One final note: Other readers raised questions about the role of technological change — such as evolving building practices — and its effects on disaster losses over time. This subject is well addressed in the literature, and has been deemed important in damage trends with respect to Australian cyclone damage and U.S. earthquakes, for instance, but not for floods, U.S. hurricanes or tornadoes.He's got a link for "floods," a lengthy article that cites repeatedly to RPJr but not one that does much to support his assertion. Instead it has a significant section on how flood protection efforts over time have reduced damages (or sometimes make things worse when done wrong) and concludes:
Based on the evidence recently assessed in the SREX report (S12), one can assess at present that it is likely that there have been statistically significant increases in the number of heavy precipitation events (e.g. 95th percentile of 24-h precipitation totals of all days with precipitation) in more regions than there have been statistically significant decreases, but there are strong regional and sub-regional variations in the trends, both between and within regions. Based on cumulative evidence, there is additionally medium confidence that anthropogenic influence has contributed to the intensification of heavy precipitation at the global scale, though attribution at the regional scale is not feasible at present.

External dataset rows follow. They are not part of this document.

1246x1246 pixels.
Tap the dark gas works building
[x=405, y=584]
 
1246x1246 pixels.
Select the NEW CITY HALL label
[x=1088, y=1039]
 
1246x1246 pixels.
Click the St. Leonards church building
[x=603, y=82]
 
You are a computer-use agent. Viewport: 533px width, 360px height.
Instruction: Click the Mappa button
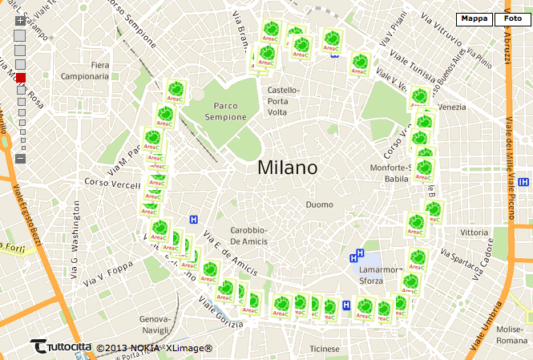pyautogui.click(x=474, y=18)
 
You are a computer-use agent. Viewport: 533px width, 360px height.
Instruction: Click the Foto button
pyautogui.click(x=513, y=18)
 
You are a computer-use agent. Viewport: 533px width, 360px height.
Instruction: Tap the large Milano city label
pyautogui.click(x=288, y=168)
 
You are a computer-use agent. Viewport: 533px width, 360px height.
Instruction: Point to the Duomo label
pyautogui.click(x=318, y=204)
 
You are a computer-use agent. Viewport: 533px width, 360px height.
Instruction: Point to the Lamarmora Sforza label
pyautogui.click(x=381, y=275)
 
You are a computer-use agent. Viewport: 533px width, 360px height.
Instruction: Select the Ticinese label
pyautogui.click(x=325, y=349)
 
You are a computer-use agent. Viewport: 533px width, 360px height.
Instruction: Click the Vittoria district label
pyautogui.click(x=474, y=233)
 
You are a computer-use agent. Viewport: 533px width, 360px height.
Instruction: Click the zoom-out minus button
pyautogui.click(x=20, y=158)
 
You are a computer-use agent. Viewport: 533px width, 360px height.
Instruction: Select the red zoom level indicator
pyautogui.click(x=21, y=78)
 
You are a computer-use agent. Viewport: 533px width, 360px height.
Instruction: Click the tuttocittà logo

Projected changes from both global and regional studies indicate that it is likely that the frequency of heavy precipitation, or the proportion of total rainfall from heavy falls, will increase in the 21st century over many areas of the globe, especially in the high-latitude and tropical regions and northern mid-latitudes in winter. Heavy precipitation is projected to increase in some (but not all) regions with projected decreases of total precipitation (medium confidence).
Despite the diagnosed extreme-precipitation-based signal, and its possible link to changes in flood patterns, no gauge-based evidence had been found for a climate-driven, globally widespread change in the magnitude/frequency of floods during the last decades.
I find it somewhat difficult to reconcile the three areas I bolded, maybe there's a mixing of estimation and detection going on. That last statement is a thin reed for RPJr though and he's directly contradicted by the parts saying flood mitigation has significant effects on outcomes. He might note that he only referred to "technology" and that building levees isn't a technological change, but that's proof then that he's throwing sand to obscure the flaws in his attempt to normalize damages over time.
A lot of work to refute just one misleading claim. Thanks a lot, Nate Silver.
UPDATE: thought I'd check the RPJr refs for US hurricanes and tornadoes not being mitigated by changes over time, but they're paywalled. Curious that changed practices can reduce Australian tropical cyclone damages but not US hurricanes. Either the Aussies are better at this than us or somebody's wrong.